- Texte visé : Texte de la commission sur la proposition de loi, adoptée par l'Assemblée nationale, relative au droit à l'aide à mourir (n°2401)., n° 2453-A0
- Stade de lecture : Deuxième lecture
- Examiné par : Assemblée nationale (séance publique)
Compléter cet article par les trois alinéas suivants :
« IV – Les établissements de santé assimilés à des entreprises de conviction au sens de la Directive n° 2000/78/CE du 27 novembre 2000 ne sont tenus de pratiquer en leur sein le droit à l’aide à mourir dont la procédure est mentionnée aux sous-sections 2 et 3 de la présente section.
« Ce refus ne peut donner lieu à aucune sanction administrative, financière ou conventionnelle.
« Ils sont tenus, sans délai, d’en informer la personne ou le professionnel qui les sollicitent et ils assurent l’orientation effective vers un autre établissement ou un professionnel disposé à participer à la mise en œuvre de ces procédures. »
Cet amendement vise à permettre aux établissements de santé, dont le fonctionnement est fondé sur les principes des « entreprises de conviction », de ne pas pratiquer en leur sein le droit à l’aide à mourir.
Ainsi, l’introduction de cette disposition ne saurait conduire à contraindre des établissements dont l’identité et le projet de soin reposent sur des convictions éthiques ou religieuses affirmées à pratiquer des actes qu’ils estiment contraires à leurs principes fondateurs.
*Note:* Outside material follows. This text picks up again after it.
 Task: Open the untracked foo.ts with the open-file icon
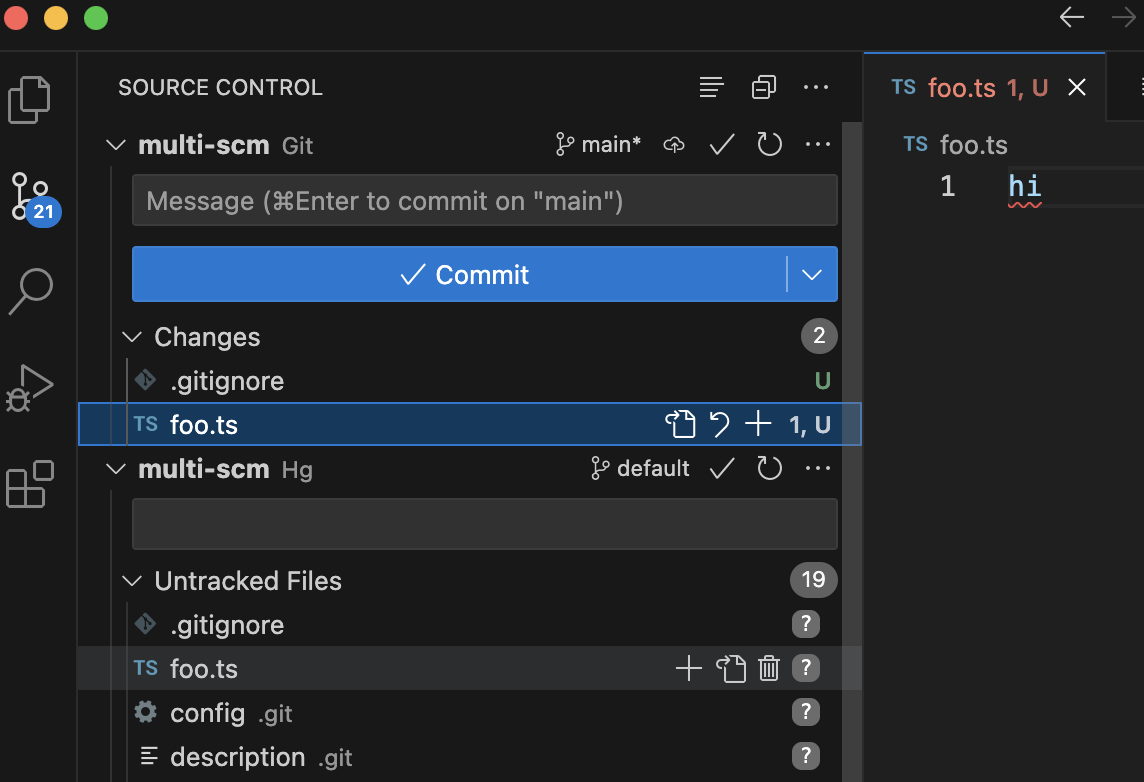point(732,668)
La liberté de conscience constitue un principe fondamental reconnu par les lois de la République. Elle s’applique non seulement aux professionnels de santé à titre individuel – que la présente loi mentionne – mais également aux structures dont le caractère propre est reconnu par le droit, que cet amendement permet de mentionner à leur tour.
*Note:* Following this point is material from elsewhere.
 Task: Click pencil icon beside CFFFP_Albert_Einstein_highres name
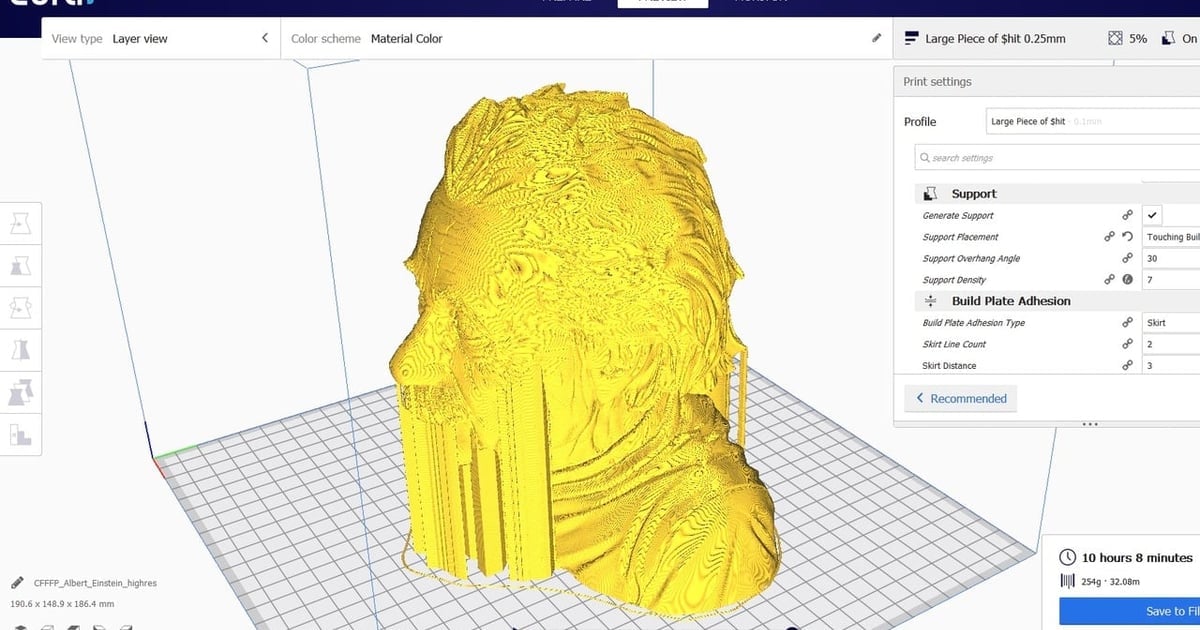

Il ne s’agit nullement de remettre en cause l’accès effectif des patients au droit institué par la loi, mais de concilier celui-ci avec le respect du pluralisme des convictions et de la liberté d’organisation des établissements concernés.
Le présent amendement vise ainsi à garantir une clause de conscience institutionnelle, tout en assurant l’orientation des personnes concernées vers une solution adaptée.